Psychic being —the divine portion in the individual which evolves from life to life, growing, by its experiences until it becomes a fully conscious being. The term "soul" is often used as a synonym for "psychic being", but strictly speaking, the soul is the undifferentiated psychic essence, whereas the psychic being is the individualised soul-personality developed by the psychic essence in the course of evolution. See also the Psychic, Soul, and Soul-personality.

Psychic entity —psychic essence.

Psychic essence —the soul in its essence; the divine essence in the individual, the divine spark which supports the evolution of the being in Nature. In the course of the evolution the psychic essence grows and takes form as the psychic being.

Psychicisation — the psychic change in which the psychic being comes forward to dominate the mind, vital and physical and change the lower nature.

Purusha — Conscious Being; Conscious-Soul; essential being supporting the play of Prakriti (Nature); a Consciousness behind that is the lord, witness, enjoyer, upholder and source of sanction for Nature's works; the Purusha represents the true being on whatever plane it manifests — physical, vital, mental, psychic.

Purushottama — the supreme divine Person; the Supreme Being who is superior both to the mutable Being and the Immutable.

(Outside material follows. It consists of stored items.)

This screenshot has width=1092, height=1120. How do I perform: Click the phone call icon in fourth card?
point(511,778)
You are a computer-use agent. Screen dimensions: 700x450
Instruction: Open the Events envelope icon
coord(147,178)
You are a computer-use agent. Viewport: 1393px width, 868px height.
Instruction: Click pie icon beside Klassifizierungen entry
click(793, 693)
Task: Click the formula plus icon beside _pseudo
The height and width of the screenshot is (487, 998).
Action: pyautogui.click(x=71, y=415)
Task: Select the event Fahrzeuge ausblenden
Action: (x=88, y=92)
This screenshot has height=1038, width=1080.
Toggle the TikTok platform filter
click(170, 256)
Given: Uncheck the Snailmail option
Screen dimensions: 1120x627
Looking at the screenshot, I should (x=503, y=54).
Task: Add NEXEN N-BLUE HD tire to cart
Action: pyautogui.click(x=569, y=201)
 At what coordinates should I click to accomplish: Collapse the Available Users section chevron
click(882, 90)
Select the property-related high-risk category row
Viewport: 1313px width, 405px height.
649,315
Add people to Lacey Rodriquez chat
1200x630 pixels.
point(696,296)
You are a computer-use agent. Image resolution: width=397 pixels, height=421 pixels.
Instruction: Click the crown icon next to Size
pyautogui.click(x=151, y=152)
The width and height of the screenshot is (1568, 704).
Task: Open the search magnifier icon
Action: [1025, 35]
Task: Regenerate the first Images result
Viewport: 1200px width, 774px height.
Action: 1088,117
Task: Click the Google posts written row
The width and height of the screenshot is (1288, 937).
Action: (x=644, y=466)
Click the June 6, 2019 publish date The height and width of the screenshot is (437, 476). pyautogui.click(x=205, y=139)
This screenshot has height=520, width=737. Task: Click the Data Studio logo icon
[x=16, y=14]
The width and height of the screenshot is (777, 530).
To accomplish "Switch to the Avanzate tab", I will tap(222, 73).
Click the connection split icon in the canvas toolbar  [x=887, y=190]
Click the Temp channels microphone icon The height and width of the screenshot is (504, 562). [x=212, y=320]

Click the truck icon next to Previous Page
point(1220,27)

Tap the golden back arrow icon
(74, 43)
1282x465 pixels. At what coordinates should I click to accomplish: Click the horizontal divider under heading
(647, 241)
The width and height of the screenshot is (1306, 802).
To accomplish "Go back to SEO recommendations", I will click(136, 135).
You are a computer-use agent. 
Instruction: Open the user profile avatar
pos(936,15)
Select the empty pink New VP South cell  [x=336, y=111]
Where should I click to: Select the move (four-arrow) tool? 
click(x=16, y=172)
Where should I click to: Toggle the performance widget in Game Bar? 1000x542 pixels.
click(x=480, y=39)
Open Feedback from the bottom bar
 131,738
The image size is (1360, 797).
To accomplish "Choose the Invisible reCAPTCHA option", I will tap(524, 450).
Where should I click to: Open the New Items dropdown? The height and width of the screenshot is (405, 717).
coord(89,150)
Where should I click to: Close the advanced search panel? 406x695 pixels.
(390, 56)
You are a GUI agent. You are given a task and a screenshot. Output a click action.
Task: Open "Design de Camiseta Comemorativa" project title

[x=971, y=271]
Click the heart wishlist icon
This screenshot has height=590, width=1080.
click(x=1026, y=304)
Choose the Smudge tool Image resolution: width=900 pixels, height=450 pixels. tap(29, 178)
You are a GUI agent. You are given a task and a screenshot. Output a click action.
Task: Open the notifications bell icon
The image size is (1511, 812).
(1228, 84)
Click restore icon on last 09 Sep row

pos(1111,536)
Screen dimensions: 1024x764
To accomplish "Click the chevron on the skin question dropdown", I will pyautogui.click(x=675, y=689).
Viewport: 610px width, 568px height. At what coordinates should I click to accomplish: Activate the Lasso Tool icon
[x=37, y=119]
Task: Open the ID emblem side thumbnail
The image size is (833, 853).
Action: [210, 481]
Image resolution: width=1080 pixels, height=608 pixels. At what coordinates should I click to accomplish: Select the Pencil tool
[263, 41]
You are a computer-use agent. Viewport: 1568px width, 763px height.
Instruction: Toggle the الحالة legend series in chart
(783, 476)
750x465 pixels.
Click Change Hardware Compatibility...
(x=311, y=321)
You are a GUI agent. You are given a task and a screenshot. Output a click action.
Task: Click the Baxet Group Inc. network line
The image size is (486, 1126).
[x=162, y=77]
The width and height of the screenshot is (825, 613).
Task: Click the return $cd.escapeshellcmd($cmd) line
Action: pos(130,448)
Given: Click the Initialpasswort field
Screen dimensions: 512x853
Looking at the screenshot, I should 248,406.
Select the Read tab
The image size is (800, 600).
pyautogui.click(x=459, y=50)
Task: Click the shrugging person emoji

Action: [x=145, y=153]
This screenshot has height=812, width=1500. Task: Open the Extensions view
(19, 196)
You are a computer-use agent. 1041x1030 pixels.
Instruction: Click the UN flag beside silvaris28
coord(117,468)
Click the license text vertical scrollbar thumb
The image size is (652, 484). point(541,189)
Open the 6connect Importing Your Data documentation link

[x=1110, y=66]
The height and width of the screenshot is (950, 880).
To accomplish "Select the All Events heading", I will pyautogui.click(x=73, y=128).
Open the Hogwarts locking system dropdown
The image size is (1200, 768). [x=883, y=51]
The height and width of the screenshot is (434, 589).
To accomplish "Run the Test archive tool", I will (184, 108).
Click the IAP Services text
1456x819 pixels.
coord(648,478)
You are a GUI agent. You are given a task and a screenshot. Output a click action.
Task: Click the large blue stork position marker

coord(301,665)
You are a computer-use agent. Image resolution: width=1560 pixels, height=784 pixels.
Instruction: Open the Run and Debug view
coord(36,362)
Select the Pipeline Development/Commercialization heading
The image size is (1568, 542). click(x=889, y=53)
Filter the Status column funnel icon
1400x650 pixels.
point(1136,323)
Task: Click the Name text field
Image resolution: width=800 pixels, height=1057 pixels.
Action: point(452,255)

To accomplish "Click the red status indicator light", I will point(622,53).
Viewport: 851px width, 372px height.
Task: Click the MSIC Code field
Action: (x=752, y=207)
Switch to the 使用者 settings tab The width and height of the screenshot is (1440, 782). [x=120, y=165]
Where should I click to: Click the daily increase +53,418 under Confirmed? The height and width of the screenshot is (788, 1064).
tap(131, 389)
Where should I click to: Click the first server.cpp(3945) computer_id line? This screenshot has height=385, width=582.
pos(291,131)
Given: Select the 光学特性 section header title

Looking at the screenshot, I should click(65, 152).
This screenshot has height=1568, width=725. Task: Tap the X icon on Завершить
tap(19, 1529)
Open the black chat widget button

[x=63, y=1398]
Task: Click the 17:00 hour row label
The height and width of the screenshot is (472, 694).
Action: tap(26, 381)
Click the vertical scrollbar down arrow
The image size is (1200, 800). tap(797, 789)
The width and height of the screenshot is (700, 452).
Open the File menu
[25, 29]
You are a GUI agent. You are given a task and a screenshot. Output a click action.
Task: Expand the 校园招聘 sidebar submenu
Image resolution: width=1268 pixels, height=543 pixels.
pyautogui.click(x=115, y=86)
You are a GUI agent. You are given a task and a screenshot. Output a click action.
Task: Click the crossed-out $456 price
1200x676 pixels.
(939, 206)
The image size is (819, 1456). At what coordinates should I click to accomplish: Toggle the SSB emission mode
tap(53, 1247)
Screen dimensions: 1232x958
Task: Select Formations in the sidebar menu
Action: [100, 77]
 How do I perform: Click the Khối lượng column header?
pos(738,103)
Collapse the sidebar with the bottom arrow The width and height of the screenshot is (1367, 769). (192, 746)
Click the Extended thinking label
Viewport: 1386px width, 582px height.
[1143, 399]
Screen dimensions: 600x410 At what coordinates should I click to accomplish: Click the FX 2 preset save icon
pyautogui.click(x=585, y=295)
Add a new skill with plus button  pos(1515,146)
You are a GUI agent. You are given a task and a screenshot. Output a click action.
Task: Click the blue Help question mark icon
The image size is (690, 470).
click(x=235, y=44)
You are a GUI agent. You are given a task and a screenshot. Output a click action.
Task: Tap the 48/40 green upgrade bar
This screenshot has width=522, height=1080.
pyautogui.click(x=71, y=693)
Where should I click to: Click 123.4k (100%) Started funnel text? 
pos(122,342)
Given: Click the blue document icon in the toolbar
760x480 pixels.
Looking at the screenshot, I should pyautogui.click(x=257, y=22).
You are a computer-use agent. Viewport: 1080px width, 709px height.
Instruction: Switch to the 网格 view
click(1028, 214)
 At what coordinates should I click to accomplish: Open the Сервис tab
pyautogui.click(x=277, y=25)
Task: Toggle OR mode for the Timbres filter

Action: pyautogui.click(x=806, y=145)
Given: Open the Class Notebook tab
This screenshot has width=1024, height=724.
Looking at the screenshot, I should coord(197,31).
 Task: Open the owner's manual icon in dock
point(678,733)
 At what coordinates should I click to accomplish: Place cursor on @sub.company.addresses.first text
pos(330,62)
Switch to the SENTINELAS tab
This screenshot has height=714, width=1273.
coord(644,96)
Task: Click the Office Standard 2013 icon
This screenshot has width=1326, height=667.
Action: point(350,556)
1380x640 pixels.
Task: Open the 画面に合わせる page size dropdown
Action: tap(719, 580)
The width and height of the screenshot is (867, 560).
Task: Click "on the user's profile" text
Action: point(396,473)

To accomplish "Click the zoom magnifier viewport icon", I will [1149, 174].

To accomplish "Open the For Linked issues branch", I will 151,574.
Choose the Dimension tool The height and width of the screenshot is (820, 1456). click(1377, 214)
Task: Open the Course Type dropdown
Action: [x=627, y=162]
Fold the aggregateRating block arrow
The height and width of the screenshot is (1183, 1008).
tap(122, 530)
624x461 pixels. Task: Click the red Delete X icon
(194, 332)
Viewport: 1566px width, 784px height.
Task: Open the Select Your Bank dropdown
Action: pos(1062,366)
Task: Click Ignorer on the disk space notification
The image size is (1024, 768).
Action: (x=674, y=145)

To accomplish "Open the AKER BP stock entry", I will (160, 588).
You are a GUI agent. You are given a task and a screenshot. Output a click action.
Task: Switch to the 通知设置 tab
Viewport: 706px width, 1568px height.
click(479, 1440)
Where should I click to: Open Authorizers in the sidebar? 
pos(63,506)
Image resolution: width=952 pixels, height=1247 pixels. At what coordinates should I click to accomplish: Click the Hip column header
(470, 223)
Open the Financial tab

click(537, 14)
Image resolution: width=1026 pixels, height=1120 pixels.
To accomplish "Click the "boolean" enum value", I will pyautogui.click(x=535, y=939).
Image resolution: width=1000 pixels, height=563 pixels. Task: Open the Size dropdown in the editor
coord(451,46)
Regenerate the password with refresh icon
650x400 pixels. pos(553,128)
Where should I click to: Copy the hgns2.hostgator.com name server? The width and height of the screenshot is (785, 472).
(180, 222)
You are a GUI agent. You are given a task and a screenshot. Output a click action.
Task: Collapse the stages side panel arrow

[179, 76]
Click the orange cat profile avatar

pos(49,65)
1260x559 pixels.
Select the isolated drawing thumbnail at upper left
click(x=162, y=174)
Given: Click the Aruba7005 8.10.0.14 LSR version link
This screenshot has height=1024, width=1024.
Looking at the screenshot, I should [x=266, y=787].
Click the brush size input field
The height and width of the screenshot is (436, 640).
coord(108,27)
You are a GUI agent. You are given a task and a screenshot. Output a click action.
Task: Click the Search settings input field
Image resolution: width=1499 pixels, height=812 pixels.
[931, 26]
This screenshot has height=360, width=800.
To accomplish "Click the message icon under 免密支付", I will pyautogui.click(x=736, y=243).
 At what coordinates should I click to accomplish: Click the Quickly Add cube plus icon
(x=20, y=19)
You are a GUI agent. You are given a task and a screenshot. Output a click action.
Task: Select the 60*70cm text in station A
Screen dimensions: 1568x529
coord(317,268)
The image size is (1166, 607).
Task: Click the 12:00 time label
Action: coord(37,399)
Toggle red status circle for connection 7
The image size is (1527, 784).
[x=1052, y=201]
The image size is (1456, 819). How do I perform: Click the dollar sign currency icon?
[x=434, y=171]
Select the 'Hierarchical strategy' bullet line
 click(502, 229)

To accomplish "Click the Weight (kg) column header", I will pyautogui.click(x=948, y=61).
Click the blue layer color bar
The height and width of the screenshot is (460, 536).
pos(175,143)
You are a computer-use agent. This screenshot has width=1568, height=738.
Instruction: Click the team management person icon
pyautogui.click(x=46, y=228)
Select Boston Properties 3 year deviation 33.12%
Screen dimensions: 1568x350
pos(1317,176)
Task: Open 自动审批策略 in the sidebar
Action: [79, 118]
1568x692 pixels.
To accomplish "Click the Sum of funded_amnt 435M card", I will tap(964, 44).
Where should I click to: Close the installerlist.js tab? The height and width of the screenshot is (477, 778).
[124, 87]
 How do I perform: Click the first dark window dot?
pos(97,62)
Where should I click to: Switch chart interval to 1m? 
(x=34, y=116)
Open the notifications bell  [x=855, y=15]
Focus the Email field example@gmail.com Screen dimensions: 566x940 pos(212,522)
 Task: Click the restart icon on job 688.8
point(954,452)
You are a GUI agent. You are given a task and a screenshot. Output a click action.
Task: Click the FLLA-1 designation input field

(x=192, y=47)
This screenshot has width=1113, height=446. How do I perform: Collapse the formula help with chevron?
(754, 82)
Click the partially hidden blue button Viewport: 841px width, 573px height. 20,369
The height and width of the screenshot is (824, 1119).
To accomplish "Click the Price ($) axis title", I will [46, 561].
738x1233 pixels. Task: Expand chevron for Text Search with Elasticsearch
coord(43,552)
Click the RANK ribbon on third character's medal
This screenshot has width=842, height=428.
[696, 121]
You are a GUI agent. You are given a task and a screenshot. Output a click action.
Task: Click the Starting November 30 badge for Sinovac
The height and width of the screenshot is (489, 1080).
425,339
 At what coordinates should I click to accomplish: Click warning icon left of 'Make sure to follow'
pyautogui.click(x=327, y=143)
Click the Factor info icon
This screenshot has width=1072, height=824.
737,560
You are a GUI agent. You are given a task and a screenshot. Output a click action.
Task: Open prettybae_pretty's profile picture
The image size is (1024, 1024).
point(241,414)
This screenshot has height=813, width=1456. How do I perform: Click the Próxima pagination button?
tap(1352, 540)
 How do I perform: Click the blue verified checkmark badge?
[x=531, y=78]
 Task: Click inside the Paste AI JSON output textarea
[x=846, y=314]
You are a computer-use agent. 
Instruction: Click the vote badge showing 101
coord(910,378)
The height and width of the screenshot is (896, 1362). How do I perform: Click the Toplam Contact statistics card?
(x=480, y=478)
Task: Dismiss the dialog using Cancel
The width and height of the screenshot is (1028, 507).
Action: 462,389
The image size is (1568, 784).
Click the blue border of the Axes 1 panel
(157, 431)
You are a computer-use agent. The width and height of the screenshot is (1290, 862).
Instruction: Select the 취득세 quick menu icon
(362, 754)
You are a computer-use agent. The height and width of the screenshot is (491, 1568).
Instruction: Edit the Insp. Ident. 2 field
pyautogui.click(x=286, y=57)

the Quiescent — Inactive Brahman. (The Inactive and the Active Brahman are two aspects of the one Brahman.)

rajas, Rajas —the quality that energises and drives to action; the quality of action and passion and struggle impelled by desire and instinct; the force of kinesis. Rajas is one of the three Gunas or modes of Nature.

Ramakrishna —Sri Ramakrishna Paramahansa (1836-1886), a spiritual teacher of modem India.

rasa — taste, liking, pure taste of enjoyment; the response of the mind, the vital feeling and the sense to a certain "taste" in things.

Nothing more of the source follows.